Il faut distinguer les étapes dans un projet de vie collectif: a) avant l'accès au terrain, il y a la base d'un projet, il faut bien en discuter pour le définir. b) la vie quotidienne fait apparaitre de nouvelles problématiques, on est tou-te-s différent-e-s et il faut arriver à continuer à échanger. c) quand le collectif s'élargit, il faut aussi beaucoup de discussion sur le projet, sur les envies, établir une confiance.
- Il ne faut pas perdre de vue, malgré les différences et les conflits, nos idées communes qui sont derrière tout ça. Ca fait une différence avec les gens qui sont isolé-e-s.
- Comment communiquer avec les gens qui ne connaissent pas ce monde merveilleux qui est le notre? Comment accueillir quelqu'un-e qui est peu habitué-e à ces fonctionnements? Souvent les gens sont rebuté-e-s par la fermeture d'un groupe, et repartent car illes ne se sentent pas invité-e-s. C'est très important de faire attention à ça! Comment coacher, écouter ce qu'illes veulent, partager ce qui est génial pour nous...
- Mais tout ici n'est pas merveilleux, loin de là!
- L'ouverture vers l'extérieur n'est pas toujours facile, par exemple avec les journalistes (écolos ou autres) qui débarquent comme dqns un zoo sans rien demander à personne. Mais si on arrive à utiliser les média pour montrer nos expériences, ça peut aider à un dégel avec des gens extérieurs. Et amener à d'autres ouvertures, par exemple en parageant un repas pour discuter et voir les envies.
- Mais il faut quand même aller chercher les gens, il faut faire des pas, ça ne se fait pas tout seul. Se demander comment déconstruire notre regard par rapports aux autres (p.ex. gens des quartiers), ensuite seulement les gens peuvent venir. Mais il faut du temps, ce qui nous manquait lors de l'occupation à Toulouse.

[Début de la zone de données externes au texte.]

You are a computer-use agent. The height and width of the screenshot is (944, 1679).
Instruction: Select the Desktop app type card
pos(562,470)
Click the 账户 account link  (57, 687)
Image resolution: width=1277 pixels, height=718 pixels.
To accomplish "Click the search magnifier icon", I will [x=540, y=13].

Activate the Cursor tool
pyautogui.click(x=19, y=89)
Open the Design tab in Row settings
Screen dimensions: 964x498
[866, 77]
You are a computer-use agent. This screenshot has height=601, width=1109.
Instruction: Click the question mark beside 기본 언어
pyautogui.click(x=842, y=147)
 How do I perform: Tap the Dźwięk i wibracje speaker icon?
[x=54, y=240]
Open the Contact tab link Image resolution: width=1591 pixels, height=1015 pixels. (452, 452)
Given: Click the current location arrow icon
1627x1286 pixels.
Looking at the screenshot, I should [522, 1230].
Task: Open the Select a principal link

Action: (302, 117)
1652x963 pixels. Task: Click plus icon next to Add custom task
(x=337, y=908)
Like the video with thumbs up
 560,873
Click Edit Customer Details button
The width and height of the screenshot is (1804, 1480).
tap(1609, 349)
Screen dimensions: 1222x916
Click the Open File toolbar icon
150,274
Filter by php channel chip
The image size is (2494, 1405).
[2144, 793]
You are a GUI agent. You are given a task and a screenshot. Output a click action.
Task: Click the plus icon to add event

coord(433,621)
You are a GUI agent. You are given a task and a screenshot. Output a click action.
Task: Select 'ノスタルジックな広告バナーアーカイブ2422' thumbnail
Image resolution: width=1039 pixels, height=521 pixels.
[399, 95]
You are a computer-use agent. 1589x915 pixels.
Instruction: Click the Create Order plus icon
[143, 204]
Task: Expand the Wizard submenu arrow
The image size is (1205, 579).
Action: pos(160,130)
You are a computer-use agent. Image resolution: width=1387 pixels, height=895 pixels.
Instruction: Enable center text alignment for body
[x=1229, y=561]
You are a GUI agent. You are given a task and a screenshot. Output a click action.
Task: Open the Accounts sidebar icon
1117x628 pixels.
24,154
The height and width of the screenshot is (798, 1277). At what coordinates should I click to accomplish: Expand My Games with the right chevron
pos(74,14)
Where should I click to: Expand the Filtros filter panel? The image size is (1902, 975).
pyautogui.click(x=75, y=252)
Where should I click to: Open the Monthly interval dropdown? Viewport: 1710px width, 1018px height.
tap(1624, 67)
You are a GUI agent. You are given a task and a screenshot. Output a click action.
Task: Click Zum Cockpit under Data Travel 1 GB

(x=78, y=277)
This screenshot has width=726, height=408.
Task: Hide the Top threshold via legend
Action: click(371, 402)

Il est important de créer nos propres médias, en plus d'utiliser les autres. Mais comment inclure d'autres gens dans nos outils? Il faut aller dans des lieux qui sont différents politiquement, tenir des tables de presse sur les marchés, éviter le radicalisme médiatique. Les paroles dogmatiques créent un mur! En plus, il faudrait prévenir les paroles négatives de nos "ennemis" dans les médias.
- Comment arriver à casser les murs entre les mondes? On essaie de le faire entre hommes et femmes, mais faut bien voir que les fachos, par exemple, sont aussi dans leur monde bien à eux, qu'on aperçoit que dans des moments d'opposition. Mais au fond on a tou-te-s les mêmes besoins.
- Les étiquettes dans les luttes peuvent faire que les gens ne se sentent pas concerné-e-s. D'autre part, c'est essentiel qu'on perçoive un espoir, qu'il y ait un projet. Il faut aussi parler avec le langage du coeur!